DiscussioneZender • 30/08/18 07:20 Capo scrivano - 48503 interventi
Si passi al davibook per parlare di Saviano, non qui. Discorso che aprirebbe infinite porte non sviluppabili qui.
La versione in onda stasera su RAI3, e la "New Edition" rivista e corretta dallo stesso regista che così spiega la sua scelta:
“Tempo fa ho rivisto il fllm con mio figlio, non lo vedevo da tempo. Durante la visione mi chiedeva cose che non capiva, ad esempio la scena con il sarto all'asta in cui parlano di numeri non ricordavo neanche io a cosa alludesse. Questa è stata la molla che mi ha scritto a fare queste modifiche, ho inserito i cartelli, togliendoli alla fine, per rendere più comprensibile e delle inquadrature che potessero aiutare a capire meglio certi passaggi, rimontanto sette scene. Ho scorciato dieci minuti il film, fatto cinquanta tagli, stabilizzato alcuni movimenti di macchina, inserito interventi di doppiaggio. Sono interventi fondamentali ma anche invisibili per lo spettatore. Ora considero il film compiuto, finito, giuro che non interverrò più."
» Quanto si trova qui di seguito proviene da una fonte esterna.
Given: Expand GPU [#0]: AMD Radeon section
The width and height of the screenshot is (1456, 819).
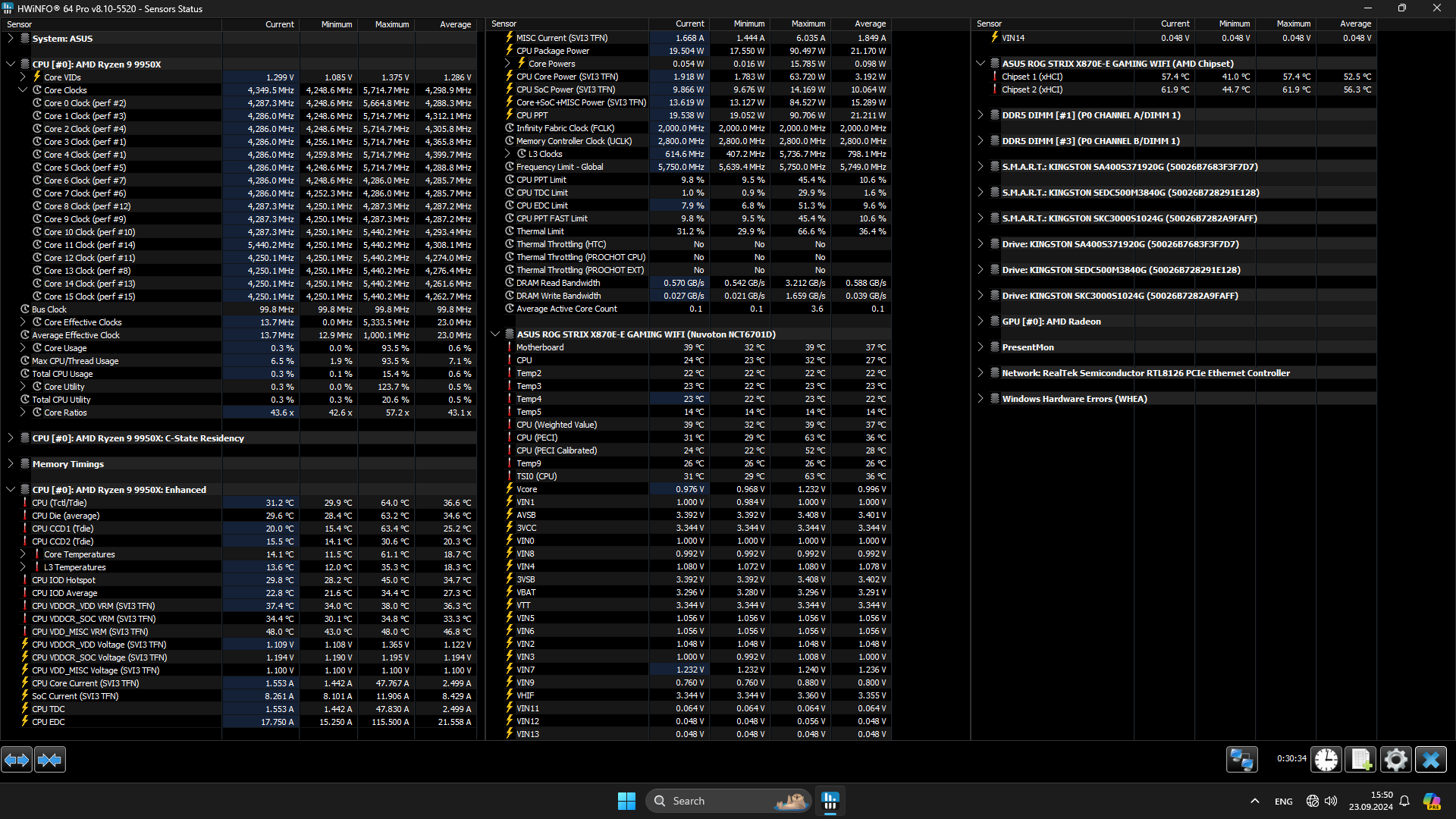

Ho visto la "new edition" su Rai 3, sinceramente ho notato solo qualche inquadratura differente e il cambiamento di alcuni sottotitoli. Preferisco la versione originale in quanto anche se a tratti incomprensibile la sottotitolatura rispetta di più le parole dei personaggi. Opinione strettamente personale ma la modifica appare più come una voce narrante fuoricampo che spiega la situazione piuttosto che una traduzione vera e propria
qualcuno che ha visto sia film che serie può confermare se il ballatoio delle vele di scampia dove totò consegna la prima spesa è il medesimo dove nella prima stagione ciro "svezza" gennaro? a me pare la stessa identica location.